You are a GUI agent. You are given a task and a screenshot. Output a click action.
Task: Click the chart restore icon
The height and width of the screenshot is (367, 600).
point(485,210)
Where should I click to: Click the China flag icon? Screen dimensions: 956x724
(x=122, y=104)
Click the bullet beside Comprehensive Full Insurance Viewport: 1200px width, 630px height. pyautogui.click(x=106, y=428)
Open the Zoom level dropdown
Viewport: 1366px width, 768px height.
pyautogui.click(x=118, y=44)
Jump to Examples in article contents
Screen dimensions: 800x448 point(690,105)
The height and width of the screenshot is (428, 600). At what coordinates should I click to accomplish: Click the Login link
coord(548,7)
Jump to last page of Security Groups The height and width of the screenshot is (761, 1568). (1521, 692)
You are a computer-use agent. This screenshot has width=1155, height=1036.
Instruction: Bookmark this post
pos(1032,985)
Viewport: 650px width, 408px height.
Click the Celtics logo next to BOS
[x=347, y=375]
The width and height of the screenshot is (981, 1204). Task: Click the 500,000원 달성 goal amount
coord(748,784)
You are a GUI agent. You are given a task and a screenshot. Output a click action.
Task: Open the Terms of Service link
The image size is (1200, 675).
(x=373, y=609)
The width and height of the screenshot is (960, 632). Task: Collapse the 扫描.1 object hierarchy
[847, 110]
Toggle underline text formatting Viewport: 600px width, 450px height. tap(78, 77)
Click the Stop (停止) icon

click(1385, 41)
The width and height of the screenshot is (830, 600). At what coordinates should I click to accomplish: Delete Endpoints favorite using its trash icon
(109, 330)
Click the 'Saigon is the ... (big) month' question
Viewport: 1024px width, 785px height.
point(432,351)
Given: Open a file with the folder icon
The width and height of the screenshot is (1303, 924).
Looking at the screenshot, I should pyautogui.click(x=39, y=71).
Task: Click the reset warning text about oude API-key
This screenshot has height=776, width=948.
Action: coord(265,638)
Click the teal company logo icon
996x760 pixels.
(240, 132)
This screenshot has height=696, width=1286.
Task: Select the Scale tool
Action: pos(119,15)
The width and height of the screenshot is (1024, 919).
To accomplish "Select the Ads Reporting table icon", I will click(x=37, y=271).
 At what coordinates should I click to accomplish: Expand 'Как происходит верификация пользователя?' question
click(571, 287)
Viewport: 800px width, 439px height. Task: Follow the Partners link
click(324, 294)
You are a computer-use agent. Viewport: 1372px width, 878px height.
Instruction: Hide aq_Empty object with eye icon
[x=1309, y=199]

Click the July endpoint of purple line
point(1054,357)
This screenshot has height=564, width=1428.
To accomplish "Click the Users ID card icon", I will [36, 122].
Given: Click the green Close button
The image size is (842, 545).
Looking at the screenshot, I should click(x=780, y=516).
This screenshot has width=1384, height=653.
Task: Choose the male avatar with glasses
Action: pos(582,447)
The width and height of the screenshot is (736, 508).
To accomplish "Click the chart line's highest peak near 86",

### Task requirements
Go through the records line by line and count those containing the string "will". Give only the total.

### Completed exercise
2